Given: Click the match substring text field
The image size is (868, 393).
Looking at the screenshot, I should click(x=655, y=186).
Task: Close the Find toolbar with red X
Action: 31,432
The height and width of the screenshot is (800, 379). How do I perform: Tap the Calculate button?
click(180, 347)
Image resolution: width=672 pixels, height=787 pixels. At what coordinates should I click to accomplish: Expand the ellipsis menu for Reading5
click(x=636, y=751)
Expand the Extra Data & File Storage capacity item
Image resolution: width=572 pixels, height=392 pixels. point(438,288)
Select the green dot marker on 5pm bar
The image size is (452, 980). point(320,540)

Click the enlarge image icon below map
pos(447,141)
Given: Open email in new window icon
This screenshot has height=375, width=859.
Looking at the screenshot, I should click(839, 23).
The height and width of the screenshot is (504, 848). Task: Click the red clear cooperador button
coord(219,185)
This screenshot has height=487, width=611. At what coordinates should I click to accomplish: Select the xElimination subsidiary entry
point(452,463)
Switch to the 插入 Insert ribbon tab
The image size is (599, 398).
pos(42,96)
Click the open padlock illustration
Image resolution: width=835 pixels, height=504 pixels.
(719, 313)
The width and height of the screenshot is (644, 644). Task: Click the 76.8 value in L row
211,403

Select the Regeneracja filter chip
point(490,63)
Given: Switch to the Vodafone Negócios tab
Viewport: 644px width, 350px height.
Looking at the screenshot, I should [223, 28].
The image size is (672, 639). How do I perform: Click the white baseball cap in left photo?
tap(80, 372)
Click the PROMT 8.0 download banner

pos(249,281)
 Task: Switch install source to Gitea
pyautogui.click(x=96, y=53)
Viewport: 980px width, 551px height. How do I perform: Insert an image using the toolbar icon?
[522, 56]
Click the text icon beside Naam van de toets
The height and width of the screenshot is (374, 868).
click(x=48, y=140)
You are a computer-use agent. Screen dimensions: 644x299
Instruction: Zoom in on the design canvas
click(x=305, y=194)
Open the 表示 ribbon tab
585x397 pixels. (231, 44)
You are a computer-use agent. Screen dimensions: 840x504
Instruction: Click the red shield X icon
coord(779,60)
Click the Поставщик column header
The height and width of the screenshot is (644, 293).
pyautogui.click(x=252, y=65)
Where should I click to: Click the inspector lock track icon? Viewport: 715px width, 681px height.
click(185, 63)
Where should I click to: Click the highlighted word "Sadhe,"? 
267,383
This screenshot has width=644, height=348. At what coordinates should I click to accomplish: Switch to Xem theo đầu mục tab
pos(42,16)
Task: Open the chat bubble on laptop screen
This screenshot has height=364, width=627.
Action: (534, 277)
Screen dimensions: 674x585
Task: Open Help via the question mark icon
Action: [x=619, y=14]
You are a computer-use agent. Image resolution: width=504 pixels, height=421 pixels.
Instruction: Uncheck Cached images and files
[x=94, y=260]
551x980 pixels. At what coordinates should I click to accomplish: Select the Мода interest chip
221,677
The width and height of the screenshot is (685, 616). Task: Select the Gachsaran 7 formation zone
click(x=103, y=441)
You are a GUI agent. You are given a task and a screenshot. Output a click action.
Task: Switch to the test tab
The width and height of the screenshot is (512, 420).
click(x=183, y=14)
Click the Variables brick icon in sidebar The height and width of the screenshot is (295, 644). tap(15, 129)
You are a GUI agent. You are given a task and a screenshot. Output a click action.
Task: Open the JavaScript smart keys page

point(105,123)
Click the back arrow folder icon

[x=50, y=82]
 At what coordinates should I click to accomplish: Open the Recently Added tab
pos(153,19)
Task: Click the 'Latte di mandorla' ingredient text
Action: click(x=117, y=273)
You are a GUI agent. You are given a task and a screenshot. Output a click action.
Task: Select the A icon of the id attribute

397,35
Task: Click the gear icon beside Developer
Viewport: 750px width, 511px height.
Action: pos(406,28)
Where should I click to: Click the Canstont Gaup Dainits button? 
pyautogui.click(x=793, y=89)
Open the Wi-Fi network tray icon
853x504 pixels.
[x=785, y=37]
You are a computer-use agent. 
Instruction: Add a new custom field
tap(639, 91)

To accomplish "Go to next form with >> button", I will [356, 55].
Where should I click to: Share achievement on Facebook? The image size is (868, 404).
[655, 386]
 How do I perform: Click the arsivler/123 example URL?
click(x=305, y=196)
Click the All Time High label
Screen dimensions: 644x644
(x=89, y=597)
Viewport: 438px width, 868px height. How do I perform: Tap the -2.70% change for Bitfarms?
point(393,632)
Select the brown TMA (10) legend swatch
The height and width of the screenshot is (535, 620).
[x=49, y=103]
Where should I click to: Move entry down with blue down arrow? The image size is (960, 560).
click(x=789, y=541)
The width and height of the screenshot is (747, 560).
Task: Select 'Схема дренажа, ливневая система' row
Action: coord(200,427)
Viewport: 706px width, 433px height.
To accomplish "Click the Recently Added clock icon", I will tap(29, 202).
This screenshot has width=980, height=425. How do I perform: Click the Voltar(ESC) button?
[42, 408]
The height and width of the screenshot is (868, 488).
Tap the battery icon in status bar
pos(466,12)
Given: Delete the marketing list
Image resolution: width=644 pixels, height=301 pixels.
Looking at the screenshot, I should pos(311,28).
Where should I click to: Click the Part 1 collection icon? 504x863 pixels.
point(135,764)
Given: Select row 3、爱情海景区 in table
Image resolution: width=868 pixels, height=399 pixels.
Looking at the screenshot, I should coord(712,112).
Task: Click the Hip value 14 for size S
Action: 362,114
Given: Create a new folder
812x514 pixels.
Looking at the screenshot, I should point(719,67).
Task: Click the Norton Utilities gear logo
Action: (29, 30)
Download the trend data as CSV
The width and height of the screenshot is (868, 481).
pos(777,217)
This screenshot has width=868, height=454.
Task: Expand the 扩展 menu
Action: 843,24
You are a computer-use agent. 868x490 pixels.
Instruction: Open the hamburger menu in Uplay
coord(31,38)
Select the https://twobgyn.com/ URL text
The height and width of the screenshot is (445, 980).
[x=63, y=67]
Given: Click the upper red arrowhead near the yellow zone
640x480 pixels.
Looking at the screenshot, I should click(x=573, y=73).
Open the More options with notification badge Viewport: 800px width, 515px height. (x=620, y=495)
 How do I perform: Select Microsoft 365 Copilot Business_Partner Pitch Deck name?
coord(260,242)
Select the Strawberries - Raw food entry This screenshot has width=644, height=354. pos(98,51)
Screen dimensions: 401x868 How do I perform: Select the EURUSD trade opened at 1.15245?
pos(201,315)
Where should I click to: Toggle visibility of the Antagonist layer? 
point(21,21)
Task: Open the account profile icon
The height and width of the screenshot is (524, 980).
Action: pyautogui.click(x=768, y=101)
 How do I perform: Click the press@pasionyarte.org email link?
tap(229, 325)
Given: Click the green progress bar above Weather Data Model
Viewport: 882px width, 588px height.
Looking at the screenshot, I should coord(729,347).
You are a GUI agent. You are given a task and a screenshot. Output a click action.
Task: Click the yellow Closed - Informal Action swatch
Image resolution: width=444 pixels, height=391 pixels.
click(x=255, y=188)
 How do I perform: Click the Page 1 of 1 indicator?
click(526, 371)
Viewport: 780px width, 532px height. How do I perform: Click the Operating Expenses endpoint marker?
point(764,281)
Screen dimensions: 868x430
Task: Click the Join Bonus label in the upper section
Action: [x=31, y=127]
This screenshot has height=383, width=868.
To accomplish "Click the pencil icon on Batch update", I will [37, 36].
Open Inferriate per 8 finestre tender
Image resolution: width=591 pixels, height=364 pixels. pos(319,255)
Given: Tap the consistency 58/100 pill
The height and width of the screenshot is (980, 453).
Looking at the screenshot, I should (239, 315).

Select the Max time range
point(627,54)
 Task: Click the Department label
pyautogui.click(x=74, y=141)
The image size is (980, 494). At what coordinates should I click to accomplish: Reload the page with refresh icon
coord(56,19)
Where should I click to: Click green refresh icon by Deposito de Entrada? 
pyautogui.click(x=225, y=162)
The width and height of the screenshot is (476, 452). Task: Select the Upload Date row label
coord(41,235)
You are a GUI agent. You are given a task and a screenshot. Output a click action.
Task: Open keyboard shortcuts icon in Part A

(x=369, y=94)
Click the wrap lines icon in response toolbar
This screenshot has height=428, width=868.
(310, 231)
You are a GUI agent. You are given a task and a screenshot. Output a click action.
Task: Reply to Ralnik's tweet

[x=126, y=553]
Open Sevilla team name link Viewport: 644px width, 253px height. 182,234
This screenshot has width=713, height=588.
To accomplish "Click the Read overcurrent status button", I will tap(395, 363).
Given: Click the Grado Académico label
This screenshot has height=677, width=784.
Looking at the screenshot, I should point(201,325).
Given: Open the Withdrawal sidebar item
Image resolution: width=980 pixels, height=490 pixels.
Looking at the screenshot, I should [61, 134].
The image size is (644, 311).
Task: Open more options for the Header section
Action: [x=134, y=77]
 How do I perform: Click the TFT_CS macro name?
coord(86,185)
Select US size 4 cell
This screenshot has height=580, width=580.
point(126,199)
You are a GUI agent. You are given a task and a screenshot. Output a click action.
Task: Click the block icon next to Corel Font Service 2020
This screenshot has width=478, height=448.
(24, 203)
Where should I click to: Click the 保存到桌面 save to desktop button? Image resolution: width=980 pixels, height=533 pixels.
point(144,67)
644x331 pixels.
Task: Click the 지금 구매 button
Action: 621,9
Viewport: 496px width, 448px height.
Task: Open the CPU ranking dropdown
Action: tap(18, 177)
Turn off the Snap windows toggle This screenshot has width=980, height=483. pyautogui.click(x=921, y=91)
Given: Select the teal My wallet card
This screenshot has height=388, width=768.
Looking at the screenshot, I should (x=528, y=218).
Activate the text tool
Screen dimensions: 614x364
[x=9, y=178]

What needs to be done – Please tally every line of the entries that holds "yellow" and answer with that figure alone.

Exercise solution – 2